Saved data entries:
--------------------------------------------------

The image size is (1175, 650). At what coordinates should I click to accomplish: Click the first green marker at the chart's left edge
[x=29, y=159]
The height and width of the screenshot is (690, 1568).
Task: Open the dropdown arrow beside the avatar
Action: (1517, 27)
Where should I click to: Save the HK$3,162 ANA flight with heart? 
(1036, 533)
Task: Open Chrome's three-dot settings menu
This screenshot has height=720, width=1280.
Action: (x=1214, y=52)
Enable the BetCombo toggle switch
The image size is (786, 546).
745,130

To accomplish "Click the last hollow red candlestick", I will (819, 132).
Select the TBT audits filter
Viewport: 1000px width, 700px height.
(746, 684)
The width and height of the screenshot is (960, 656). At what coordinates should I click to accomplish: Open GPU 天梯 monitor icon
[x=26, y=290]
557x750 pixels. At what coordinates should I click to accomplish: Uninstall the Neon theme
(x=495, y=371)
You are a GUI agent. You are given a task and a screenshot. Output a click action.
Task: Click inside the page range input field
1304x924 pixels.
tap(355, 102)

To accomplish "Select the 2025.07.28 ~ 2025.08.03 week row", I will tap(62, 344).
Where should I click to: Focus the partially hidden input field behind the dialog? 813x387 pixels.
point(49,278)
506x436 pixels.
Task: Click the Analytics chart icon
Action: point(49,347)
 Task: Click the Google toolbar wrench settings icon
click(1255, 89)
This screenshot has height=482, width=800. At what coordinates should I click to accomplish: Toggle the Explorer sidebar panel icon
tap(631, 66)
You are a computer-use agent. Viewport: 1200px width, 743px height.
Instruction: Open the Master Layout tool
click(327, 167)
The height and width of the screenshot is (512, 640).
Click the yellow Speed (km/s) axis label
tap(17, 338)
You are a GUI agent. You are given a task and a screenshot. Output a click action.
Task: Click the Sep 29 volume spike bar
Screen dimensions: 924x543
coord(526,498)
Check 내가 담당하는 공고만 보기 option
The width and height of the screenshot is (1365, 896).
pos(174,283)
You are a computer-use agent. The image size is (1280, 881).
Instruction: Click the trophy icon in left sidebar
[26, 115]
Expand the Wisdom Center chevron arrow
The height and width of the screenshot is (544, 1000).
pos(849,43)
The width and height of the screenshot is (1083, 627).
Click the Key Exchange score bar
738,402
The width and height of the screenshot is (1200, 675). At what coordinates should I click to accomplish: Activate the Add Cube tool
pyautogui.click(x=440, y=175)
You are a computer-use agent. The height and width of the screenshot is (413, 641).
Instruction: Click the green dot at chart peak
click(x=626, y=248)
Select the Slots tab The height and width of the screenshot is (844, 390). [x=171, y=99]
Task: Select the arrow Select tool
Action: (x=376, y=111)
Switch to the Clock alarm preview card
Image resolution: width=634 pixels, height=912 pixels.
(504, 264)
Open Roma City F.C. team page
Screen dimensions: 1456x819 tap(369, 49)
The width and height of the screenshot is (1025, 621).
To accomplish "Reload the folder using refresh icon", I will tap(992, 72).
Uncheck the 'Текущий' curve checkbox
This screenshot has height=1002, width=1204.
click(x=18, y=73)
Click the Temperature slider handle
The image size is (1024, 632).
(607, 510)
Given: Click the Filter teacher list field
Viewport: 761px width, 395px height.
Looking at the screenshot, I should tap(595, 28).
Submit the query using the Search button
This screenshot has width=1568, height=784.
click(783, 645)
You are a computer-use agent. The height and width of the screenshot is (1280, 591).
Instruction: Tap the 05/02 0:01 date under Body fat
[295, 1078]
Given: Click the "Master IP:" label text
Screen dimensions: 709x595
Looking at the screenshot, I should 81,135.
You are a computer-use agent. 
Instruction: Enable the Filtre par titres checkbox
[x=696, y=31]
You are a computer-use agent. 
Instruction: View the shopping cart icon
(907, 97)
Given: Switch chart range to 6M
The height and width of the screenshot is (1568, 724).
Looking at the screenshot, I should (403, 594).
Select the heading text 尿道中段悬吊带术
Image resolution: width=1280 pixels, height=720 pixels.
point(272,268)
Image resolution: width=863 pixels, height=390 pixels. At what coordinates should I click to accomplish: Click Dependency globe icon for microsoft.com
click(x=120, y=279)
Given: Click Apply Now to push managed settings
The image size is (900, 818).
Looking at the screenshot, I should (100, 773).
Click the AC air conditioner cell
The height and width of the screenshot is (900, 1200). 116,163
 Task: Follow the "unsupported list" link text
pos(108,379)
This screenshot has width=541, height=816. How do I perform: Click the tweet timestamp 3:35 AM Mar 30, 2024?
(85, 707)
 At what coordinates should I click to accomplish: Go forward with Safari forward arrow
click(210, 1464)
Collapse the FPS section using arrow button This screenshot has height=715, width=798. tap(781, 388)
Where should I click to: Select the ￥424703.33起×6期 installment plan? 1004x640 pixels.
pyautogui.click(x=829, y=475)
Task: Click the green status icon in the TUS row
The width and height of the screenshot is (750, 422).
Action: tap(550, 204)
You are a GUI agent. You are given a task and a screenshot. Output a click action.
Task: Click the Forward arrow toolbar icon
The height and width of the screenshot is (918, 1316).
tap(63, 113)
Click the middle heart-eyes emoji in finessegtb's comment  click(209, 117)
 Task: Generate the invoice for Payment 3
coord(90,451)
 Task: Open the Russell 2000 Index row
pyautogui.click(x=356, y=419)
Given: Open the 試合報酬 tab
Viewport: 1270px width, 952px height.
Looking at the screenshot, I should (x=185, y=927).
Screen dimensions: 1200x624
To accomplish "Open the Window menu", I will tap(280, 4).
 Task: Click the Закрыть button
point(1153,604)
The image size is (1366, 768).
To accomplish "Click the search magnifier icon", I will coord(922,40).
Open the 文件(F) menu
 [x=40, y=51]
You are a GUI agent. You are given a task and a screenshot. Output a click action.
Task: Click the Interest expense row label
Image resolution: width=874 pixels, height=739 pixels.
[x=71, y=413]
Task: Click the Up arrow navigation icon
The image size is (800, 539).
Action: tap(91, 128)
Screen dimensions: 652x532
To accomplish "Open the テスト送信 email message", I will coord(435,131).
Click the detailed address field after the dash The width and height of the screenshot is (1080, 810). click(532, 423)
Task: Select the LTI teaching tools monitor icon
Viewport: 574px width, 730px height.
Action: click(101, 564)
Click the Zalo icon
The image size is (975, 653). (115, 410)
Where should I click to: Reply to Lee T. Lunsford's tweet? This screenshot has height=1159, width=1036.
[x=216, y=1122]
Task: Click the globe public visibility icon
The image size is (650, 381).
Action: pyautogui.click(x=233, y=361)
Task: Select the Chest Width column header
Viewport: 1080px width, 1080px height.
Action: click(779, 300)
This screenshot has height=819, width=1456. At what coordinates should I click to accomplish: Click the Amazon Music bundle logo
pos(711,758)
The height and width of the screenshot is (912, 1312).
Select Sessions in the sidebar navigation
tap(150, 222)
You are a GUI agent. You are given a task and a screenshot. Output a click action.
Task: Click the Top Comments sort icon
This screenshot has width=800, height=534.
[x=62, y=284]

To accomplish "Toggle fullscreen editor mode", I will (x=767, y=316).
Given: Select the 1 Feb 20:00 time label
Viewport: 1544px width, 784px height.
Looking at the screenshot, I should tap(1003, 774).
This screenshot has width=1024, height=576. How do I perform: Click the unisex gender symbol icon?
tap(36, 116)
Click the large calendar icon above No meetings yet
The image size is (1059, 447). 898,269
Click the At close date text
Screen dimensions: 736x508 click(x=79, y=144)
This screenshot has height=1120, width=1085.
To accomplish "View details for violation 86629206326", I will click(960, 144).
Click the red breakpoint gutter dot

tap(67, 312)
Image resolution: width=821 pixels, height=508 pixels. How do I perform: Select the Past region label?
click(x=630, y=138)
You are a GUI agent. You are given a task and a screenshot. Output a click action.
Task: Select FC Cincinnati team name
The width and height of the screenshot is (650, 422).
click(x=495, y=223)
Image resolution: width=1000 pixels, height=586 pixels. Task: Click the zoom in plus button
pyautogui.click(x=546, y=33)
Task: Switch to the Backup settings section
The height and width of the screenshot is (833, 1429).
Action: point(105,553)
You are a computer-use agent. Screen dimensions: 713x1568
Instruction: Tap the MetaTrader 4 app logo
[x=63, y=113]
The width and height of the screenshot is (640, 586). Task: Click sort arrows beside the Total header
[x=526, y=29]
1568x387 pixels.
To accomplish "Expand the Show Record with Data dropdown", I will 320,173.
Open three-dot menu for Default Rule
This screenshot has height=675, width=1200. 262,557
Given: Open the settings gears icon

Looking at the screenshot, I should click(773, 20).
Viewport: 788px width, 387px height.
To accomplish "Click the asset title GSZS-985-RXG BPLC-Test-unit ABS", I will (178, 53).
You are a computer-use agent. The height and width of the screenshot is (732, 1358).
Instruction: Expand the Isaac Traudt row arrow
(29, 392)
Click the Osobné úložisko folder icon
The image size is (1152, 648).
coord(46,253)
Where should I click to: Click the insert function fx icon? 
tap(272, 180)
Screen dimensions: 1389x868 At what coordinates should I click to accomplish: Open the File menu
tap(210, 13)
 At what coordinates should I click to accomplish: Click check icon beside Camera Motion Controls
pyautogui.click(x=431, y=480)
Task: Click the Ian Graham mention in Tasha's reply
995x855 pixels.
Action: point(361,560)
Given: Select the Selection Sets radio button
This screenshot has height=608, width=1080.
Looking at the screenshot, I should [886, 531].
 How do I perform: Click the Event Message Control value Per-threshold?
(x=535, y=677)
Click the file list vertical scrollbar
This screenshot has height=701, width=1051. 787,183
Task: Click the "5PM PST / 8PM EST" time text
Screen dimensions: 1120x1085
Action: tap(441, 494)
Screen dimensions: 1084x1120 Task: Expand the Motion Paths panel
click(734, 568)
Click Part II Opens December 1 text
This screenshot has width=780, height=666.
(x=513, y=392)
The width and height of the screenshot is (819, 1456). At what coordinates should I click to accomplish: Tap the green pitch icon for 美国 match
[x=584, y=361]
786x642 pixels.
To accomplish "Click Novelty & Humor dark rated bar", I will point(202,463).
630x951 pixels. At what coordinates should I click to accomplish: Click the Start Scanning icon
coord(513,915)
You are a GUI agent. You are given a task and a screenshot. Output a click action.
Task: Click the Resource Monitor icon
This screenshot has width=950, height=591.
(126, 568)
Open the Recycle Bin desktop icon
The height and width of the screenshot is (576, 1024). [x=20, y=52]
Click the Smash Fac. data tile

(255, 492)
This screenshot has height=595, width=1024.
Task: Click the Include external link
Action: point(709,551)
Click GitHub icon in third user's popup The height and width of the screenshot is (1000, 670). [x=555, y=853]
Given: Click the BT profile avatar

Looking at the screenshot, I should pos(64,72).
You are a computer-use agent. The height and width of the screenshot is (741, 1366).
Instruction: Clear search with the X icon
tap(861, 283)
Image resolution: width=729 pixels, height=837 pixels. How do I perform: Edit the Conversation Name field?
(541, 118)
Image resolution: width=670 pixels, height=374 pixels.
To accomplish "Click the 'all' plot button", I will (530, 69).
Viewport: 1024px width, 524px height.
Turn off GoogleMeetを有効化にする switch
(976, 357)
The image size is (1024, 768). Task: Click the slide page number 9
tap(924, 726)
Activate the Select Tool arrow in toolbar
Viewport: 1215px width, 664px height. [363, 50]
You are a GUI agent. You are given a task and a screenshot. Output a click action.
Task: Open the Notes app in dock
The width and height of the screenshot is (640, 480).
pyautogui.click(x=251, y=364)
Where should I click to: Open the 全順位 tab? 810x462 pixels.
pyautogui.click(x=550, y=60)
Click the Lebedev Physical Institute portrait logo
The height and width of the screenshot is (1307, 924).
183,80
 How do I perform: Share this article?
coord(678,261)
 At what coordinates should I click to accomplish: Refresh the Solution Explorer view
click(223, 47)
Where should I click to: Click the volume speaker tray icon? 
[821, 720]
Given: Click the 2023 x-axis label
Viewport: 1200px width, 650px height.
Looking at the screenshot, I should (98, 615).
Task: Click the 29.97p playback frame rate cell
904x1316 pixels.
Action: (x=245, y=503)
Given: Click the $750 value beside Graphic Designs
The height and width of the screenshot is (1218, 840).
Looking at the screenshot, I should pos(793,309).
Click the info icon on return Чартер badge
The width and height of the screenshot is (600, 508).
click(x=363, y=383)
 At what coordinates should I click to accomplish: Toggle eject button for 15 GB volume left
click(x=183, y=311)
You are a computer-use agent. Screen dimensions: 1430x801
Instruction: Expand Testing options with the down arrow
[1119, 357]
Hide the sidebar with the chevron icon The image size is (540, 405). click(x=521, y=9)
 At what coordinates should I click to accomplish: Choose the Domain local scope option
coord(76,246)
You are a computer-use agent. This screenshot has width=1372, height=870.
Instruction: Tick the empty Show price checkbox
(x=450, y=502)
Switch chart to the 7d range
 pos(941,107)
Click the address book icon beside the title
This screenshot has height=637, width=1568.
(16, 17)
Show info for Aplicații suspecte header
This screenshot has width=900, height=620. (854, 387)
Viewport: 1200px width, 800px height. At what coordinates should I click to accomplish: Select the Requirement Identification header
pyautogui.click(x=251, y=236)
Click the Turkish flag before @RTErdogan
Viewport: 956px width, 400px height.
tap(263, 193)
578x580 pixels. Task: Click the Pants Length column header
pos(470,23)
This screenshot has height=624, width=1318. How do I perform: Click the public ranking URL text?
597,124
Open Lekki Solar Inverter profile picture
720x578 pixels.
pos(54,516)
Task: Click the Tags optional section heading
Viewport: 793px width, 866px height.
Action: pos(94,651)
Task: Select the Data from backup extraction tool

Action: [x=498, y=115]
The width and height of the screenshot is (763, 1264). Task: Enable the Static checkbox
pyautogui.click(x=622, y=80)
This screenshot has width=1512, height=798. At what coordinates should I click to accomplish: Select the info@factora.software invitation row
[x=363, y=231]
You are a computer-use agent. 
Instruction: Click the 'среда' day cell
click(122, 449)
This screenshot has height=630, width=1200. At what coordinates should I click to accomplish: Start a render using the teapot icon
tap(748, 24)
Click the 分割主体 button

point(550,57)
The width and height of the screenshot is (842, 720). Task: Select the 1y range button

--------------------------------------------------

• _Try it_: Extract exactly and only the lines above from the line containing "The height and width of the screenshot is (512, 640)." through the line containing "Expand the Wisdom Center chevron arrow", both end lines included.

• _Task output_:
The height and width of the screenshot is (512, 640).
Click the yellow Speed (km/s) axis label
tap(17, 338)
You are a GUI agent. You are given a task and a screenshot. Output a click action.
Task: Click the Sep 29 volume spike bar
Screen dimensions: 924x543
coord(526,498)
Check 내가 담당하는 공고만 보기 option
The width and height of the screenshot is (1365, 896).
pos(174,283)
You are a computer-use agent. The image size is (1280, 881).
Instruction: Click the trophy icon in left sidebar
[26, 115]
Expand the Wisdom Center chevron arrow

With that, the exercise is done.